§ DOCUMENT EXCERPT:
When we arrived in Madrid last July, the swallows, with their dips and arabesques and faint peep peeps, were a constant.  To walk out into a hot dry dawn into the sound and sight of swallows probably says Spain to me more than just about anything else.

Around October, the swallows disappeared, and the only urban birds we had left were pigeons and magpies. Where did they go?  I typed it into Google.

To Africa; to Burkina Faso, the Ivory Coast, Ghana, and Mali.  It takes them  40 days to get there, they fly 3500 km.  Their spring return to Madrid is quicker; a straight shot across the Straits of Gibraltar at an average of 100-140 km a day. They arrive between mid-March and mid-April, a harbinger of spring.

So here they are again, tiny pinpricks tossed against the Madrid sky.  So much else has changed, or stopped, or become strange — but the swallows are a constant.

A swallow is a traditional maritime tattoo. Maybe sailors in the old days got a single swallow tattoo after they’d travelled 5000 miles, a second, after 10,000.  Or maybe the significance was that since swallows return to the same place every year to mate and nest, swallow tattoos would ensure a sailor’s safe return home. Either way, they’re lucky, the way they speak to constancy and return and distance.  Plucky little bird, to transverse the Sahara for urban Madrid, and then back again, every single year.

Una golondrina no hace verano, they say here — a single swallow doesn’t make a summer.

But a richness of them — that’s got to be a message.

§ WHAT THE TASK ASKS:
Copy the part of the piece about swallows above between "A swallow is" and "every single year.", inclusive.

(Stored data entries)
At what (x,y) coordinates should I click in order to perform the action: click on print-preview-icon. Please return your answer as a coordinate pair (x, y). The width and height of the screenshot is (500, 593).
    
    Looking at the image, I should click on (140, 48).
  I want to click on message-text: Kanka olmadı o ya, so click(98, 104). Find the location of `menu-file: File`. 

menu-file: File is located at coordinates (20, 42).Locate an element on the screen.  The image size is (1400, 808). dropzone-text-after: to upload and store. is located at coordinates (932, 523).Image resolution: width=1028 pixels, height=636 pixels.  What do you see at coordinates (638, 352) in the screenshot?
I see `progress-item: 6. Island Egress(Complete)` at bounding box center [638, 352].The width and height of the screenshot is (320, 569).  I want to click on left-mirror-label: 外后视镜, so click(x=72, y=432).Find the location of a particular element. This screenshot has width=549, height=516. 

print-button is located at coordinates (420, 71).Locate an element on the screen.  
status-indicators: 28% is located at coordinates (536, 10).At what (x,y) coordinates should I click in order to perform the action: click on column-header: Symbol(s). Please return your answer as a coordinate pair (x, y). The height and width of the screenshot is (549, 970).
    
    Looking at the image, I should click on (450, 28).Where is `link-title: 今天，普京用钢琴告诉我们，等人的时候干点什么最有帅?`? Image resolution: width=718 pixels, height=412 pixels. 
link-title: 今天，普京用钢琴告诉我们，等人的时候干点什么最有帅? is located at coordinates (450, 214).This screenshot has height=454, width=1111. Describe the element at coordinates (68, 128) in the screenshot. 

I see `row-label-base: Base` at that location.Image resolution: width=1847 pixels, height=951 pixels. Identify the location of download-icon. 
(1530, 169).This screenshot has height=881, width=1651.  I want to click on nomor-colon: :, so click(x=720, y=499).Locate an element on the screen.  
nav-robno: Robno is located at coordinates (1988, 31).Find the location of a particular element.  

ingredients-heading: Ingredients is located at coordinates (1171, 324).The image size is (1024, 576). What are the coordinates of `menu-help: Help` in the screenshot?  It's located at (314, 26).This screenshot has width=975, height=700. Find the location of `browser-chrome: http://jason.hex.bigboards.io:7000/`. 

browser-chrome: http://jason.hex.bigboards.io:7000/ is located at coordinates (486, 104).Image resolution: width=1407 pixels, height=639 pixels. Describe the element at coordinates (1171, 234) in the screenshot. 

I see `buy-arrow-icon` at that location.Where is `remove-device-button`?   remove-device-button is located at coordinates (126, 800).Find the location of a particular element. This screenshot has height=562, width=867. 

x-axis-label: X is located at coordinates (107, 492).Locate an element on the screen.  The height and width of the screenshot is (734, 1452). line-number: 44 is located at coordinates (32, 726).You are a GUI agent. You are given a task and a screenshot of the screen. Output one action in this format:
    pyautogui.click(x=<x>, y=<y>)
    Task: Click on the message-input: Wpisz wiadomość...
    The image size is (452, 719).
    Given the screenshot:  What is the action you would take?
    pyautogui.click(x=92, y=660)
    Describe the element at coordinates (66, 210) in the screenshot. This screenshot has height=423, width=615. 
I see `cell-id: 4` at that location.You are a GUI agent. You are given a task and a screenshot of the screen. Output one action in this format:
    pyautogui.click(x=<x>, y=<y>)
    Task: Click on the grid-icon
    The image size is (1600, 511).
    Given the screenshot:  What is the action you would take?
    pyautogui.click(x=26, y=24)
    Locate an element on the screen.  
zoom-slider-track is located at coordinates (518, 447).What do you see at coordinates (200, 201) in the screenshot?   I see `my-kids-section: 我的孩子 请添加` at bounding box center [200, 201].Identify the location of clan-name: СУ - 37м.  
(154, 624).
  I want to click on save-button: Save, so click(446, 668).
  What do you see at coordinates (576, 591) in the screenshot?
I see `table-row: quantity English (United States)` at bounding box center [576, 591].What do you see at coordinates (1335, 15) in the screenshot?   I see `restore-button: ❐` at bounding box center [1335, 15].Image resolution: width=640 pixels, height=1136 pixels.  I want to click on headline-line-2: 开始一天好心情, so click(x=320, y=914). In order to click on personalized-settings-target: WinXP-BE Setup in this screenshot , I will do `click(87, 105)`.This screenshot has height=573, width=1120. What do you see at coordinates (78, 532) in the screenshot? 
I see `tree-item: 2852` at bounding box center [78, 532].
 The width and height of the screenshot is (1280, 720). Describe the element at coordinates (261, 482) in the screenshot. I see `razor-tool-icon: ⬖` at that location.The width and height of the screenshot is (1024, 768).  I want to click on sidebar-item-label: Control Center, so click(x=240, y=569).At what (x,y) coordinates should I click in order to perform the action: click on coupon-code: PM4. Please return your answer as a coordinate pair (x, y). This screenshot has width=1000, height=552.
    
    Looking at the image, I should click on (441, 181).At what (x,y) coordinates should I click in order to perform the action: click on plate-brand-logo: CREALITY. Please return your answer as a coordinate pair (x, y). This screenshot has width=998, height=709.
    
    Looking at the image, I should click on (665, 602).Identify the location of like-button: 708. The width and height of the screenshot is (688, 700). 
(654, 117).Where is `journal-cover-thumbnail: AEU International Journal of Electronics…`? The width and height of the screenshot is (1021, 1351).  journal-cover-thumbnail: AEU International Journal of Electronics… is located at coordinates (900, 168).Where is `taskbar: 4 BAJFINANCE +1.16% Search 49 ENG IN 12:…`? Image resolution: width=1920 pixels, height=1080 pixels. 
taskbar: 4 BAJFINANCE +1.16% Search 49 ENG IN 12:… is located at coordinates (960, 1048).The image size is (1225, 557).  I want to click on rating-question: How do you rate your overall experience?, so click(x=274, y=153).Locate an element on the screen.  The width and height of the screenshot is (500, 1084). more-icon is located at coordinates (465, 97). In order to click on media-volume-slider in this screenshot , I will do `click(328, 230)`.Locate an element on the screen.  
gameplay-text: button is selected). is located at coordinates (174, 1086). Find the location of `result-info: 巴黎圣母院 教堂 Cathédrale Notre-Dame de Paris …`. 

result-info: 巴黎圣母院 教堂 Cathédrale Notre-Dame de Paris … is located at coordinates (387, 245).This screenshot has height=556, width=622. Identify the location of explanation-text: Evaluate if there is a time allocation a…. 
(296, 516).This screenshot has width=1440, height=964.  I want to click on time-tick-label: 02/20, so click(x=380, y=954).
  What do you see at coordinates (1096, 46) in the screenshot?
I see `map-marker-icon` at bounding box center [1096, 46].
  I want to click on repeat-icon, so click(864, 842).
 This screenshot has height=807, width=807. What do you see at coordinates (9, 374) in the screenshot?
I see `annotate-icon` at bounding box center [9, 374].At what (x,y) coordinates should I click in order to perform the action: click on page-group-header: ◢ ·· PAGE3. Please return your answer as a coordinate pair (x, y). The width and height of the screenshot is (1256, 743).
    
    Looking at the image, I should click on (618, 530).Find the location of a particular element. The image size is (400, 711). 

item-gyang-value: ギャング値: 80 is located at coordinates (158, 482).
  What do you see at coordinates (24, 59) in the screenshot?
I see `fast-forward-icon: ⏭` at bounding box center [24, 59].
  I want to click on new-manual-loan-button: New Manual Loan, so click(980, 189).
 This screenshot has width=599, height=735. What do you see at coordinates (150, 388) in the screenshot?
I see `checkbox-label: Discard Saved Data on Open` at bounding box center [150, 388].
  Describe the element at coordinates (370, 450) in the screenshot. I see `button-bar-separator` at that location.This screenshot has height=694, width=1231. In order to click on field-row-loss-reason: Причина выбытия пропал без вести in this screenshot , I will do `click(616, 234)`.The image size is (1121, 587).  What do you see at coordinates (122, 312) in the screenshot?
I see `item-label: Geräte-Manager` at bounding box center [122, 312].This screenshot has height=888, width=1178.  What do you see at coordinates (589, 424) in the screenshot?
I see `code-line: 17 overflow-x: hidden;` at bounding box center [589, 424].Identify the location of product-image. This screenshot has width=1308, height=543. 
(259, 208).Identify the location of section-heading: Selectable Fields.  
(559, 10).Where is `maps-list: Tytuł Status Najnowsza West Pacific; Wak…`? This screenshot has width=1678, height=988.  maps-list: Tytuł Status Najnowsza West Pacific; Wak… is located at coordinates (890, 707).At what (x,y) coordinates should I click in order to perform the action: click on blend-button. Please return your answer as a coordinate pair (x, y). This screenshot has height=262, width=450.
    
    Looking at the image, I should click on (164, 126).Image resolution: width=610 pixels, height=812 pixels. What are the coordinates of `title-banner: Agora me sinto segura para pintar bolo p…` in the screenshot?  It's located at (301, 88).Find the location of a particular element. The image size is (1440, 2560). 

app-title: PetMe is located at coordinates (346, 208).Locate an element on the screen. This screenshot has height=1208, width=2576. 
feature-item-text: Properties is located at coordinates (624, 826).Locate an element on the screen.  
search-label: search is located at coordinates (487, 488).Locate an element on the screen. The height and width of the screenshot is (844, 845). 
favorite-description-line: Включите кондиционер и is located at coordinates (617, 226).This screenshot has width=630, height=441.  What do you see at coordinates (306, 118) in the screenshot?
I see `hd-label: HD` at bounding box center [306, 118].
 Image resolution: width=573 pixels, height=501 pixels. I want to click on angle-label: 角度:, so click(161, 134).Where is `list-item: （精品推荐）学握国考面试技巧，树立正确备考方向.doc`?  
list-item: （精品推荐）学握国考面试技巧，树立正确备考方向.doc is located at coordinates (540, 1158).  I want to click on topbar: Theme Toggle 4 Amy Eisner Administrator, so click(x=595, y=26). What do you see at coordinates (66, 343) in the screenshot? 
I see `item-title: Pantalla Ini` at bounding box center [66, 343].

§ EXERCISE RESULT:
A swallow is a traditional maritime tattoo. Maybe sailors in the old days got a single swallow tattoo after they’d travelled 5000 miles, a second, after 10,000.  Or maybe the significance was that since swallows return to the same place every year to mate and nest, swallow tattoos would ensure a sailor’s safe return home. Either way, they’re lucky, the way they speak to constancy and return and distance.  Plucky little bird, to transverse the Sahara for urban Madrid, and then back again, every single year.